I started by downloading JDeveloper and attempting to walk through it’s Tutorial.
JDeveloper is an IDE. It’s got a lot of Wizards and Visual Studio-esque GUI designing parts. It also comes with an embedded Oracle Webcenter Server (aka: Webcenter Preconfigured OC4J). Webcenter is an application server. You wouldn’t use the embedded one that comes with JDeveloper for production, but it’s handy for development. Or at least that’s the theory. Contrary to what I might have thought originally, rather than developing for the Oracle Portal application, the current idea is to develop portlets for this Webcenter, which seems to do alot of things at once, including serving portal applications.
Unfortunately, JDeveloper runs rather strangely on my Mac. Which is to say that the embedded webcenter was rather reluctant to appear. I mean that quite literally, the server start/stop icons simply would not be loaded into JDeveloper’s menus and toolbars about… 80% of the time. The reason for this behavior remains a mystery for me to this day. After poking at the problem for a considerable chunk of time, I posted to the JDeveloper forum, but there was no help for me there. I could have tried the OC4J forum or the Webcenter forum, but by that time I had given up, and instead installed VMware Fusion (beta), with Fedora Core 6 on top of that.
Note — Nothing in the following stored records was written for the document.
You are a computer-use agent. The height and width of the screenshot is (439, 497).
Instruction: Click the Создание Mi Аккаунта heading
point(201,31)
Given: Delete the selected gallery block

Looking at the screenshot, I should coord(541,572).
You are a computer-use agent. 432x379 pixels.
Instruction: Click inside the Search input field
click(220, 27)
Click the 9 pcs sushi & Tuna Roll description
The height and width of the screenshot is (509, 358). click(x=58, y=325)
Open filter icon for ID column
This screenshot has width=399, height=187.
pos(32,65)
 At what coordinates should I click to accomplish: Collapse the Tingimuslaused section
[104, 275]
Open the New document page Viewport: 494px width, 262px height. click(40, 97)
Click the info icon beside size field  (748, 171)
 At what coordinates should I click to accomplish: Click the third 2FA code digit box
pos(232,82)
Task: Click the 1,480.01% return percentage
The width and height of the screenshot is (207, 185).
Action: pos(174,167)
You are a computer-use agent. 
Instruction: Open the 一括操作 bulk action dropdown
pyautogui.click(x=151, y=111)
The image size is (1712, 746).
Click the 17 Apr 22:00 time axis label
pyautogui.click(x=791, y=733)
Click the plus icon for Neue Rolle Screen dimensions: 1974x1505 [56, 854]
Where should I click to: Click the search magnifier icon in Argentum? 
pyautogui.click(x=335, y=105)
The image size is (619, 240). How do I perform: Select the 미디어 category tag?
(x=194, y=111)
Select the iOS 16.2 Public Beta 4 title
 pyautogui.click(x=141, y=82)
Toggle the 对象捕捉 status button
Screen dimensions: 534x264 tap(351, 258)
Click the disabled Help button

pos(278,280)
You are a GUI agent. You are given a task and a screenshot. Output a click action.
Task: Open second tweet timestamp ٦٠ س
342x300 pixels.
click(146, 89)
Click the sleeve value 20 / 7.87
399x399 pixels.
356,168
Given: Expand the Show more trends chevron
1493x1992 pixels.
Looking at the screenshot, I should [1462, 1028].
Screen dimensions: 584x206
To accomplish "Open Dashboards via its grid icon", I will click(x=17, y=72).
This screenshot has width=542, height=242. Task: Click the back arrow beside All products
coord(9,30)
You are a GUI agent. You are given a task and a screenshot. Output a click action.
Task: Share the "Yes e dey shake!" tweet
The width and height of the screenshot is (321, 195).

JDeveloper runs quite consistently and gives me (almost) no trouble at all in that environment.

More on Webcenter

Webcenter is not a portal application. It’s an application server. Which is to say: part of what I find interesting (read: annoying) about this whole Webcenter application server thingy as opposed to just having a portal app to develop on is that, as far as I can tell, I’m expected to write the portal app as well as the portlet for the portal app. So, for example, when I developed the Recently Updated Portlet for Liferay, I didn’t have to worry about logins and security and such: it comes with the portal app. Why this is important is that it makes using some of the standard portlet features (edit mode, for example), rather easy. The issue being that in order for a portal app to allow the edit mode to be available, it has to be able to uniquely identify the user. This means the edit mode is only availble to logged in users. So when I try to port the Recently Updated Portlet to a Webcenter app, I am now faced with the choice of either ignoring customization for the moment, or learning how to deal with Webcenter’s login/security framework. Yuck. Since I was on a prototype mission, I left the customization out for the time being.

More on JDeveloper

But is JDeveloper an IDE? Eh. Sort of. It has some decent portlet Wizard creation features. And the embedded server seems to do what it’s supposed to, but it’s not much of a contender in the IDE world. Some things that were truly unimpressive:

  • If I reference a non existent object that I plan to create soon, just not this second, the IDE does it’s appropriate syntax highlighting thing. Red underlines! Bad reference! So that’s fine, and appropriate. What’s not fine is that if I create the object later, the IDE won’t stop complaining about the “bad” reference. Even if I remake the project, and the compiler reports no errors, the IDE apparently cannot figure out what the reference refers to. To fix this, I have to delete the offending code, and retype it in.
  • Similarly, if the classpath doesn’t have a particular library that I’m trying to use. I might notice this, after I’ve written some code that refers to it. For example: import org.apache.log4j.Logger; Adding log4j.jar to the classpath is not always sufficient to make the errors go away. I have been required to save and close the text editor window, and reopen it to get JDeveloper to stop complaining.
  • On another note, settings I can manipulate in a Wizard are not necessarily available as editable later. So, I don’t have a problem with mucking around in xml files for the purpose of setting properties, but if the wizard created the XML file, I don’t know what else it’s created. This makes the fabulous creation wizard less useful. If I can’t go back and make changes later, I might as well just do it from scratch by myself. Let me rephrase that: I’d rather do it from scratch by myself. At least I know what I’ve done.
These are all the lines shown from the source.